Ayant fait une analyse exhaustive de la documentation liée au « Great Reset », pendant l’automne 2020, j’ai compris qu’un putsch planétaire se déroulait derrière la pandémie du COVID. Cette agression avait été mise en branle par le Forum Économique Mondial et était explicitement soutenue par nos gouvernants. Plusieurs événements individuels soulignent l’étendue de l’agression en cours. Mais ce sont les séquences d’événements qui révèlent son niveau d’organisation. En effet, ce ne sont pas des événements individuels qui indiquent qu’une action est concertée mais leur agencement. Celui-ci sert, en quelque sorte, de fil conducteur.

Je décrirai ici un de ces fils conducteurs qui nous font percevoir l’étendue et aussi le degré d’organisation du putsch mondialiste en cours. Parmi ces fils, j’aurais pu choisir la destruction systématique du processus électoral américain et de la présidence de Donald Trump ou encore, l’utilisation planétaire coordonnée de slogans mondialistes. Cependant, la trame que j’ai plutôt choisie est l’une des plus simples des plus révélatrices. Il s’agit des événements entourant l’utilisation de l’Hydroxy Chloroquine (HCL), comme traitement, en phase initiale, de la COVID.

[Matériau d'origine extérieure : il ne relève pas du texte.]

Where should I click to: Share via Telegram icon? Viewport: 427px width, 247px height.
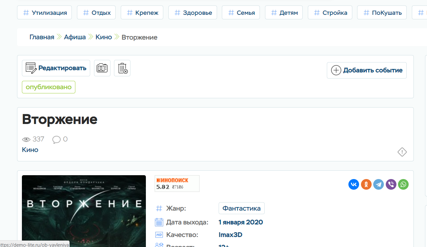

Avant la pandémie, le HCL était une drogue peu coûteuse, connue depuis 60 ans, utilisée par des millions de personnes comme remède contre la malaria, considérée comme sécuritaire et vendue sans prescription (comme l’aspirine) dans de nombreux pays. À la fin de mars 2020, au tout début de la pandémie, certains résultats préliminaires publiés par des chercheurs renommés semblaient indiquer que le HCL serait peut-être efficace comme traitement contre la COVID. Toute une série d’événements et de décisions a suivi. Voici une chronologie sommaire des événements principaux.